Krajowy Rejestr Długów we współpracy z firmą faktoringową Narodowy Fundusz Gwarancyjny przedstawił wyniki badań, z których wynika, że w 2020 roku o kredyt w banku ubiegało się 43% firmy z sektora małych i średnich przedsiębiorstw. 12% z nich otrzymało odmowę. Co ciekawe wnioski o kredyt składane przez właścicieli mikroprzedsiębiorstw zostały odrzucone aż dziesięć razy częściej niż w przypadku średnich firm.
Obie instytucje są autorami badań „Płatności i finasowanie przedsiębiorstw w czasie pandemii”. Według danych w poprzednim roku 43,4% firm złożyło wniosek o kredyt w banku. Uwzględniając jedynie średnie przedsiębiorstwa na taki krok zdecydowała się niemal połowa z nich (48,8%), zaś w przypadku mikroprzedsiębiorstw było to 35,3%:
„Mikrofirmy generalnie unikają kredytów. Po pierwsze z obawy o to, że nie będą w stanie spłacić zaciągniętego zobowiązania, a po drugie, częściej niż większe firmy spotykają się z odmową ze strony banku” – skomentował dane prezes NFG, Dariusz Szkaradek, który dodał:
„Tylko 2,5 proc. wnioskujących przedsiębiorstw średnich otrzymało negatywną decyzję z banku, a w mikrofirmach było to 25,4 proc., czyli jedna czwarta występujących o kredyt”.

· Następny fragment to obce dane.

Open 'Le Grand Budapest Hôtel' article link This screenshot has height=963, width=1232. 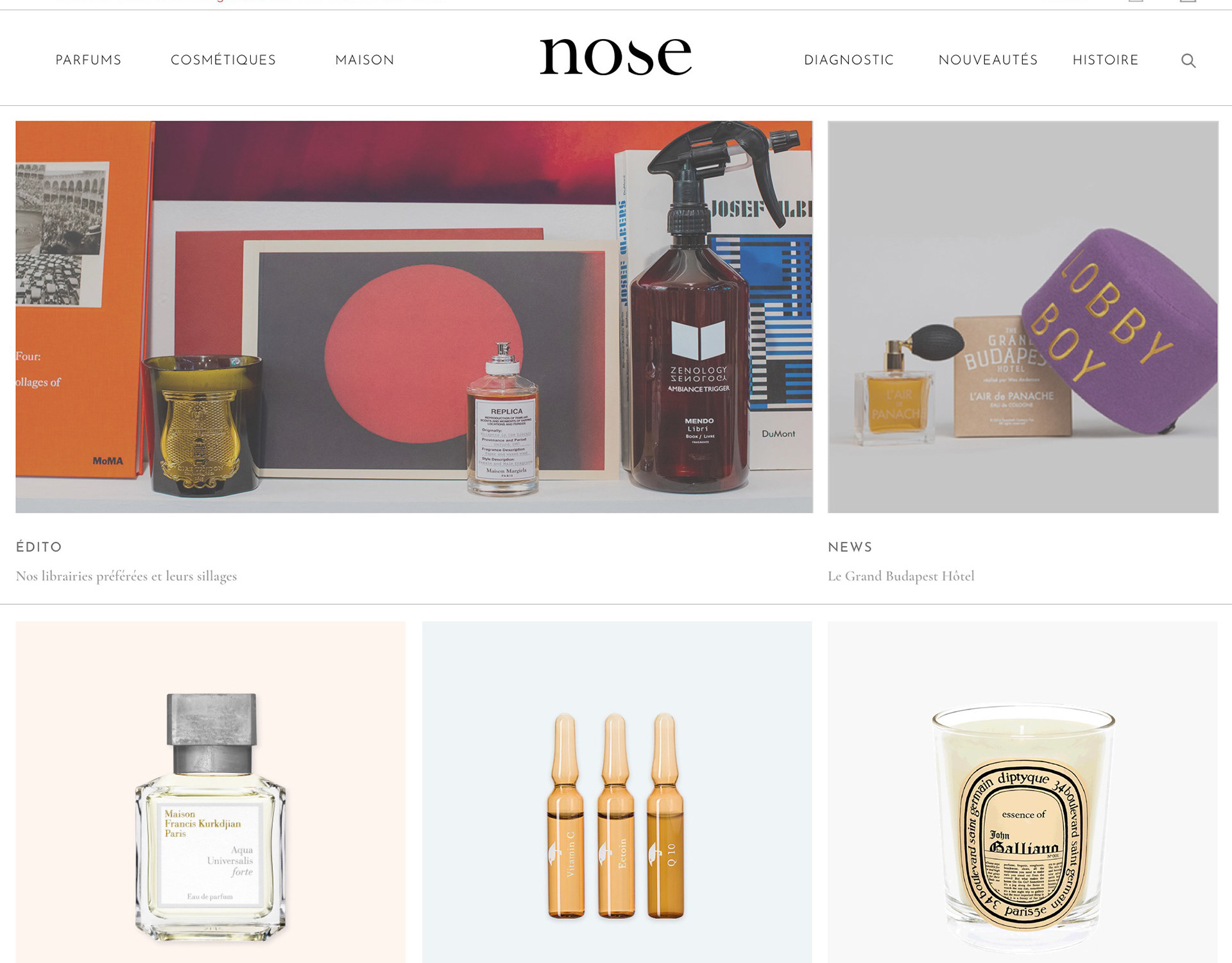tap(901, 576)
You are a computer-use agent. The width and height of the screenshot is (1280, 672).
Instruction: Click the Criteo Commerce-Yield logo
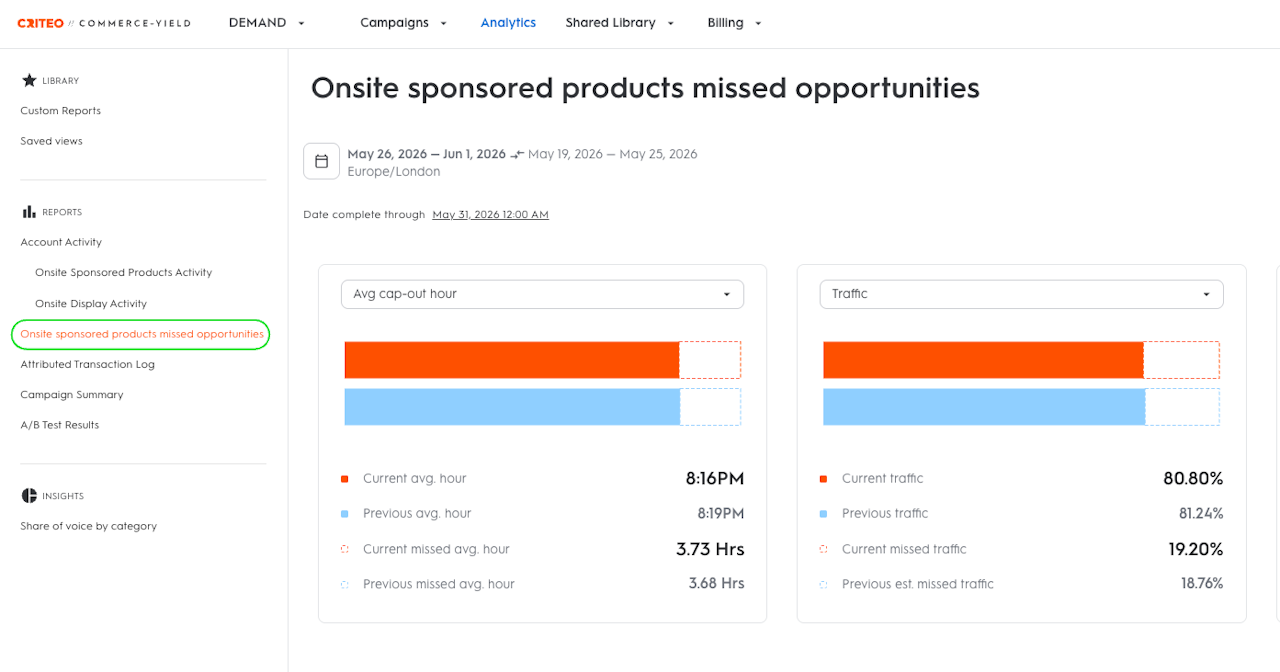coord(104,23)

Dlaczego mikrofirmy mają mniejsze szanse na kredyt
Wpływ na taką dysproporcje mają bardziej restrykcyjne kryteria zastosowane przez banki wobec najmniejszych firm. Według nich takie przedsiębiorstwa zwiększają ryzyko kredytowe. Do najczęstszych przyczyn odmowy zalicza się: nieregularny przychód firmy (42,3 proc.), branża przedsiębiorcy została uznana przez bank za ryzykowną (38,5 proc.) lub brak zdolności kredytowej (30,8 proc.).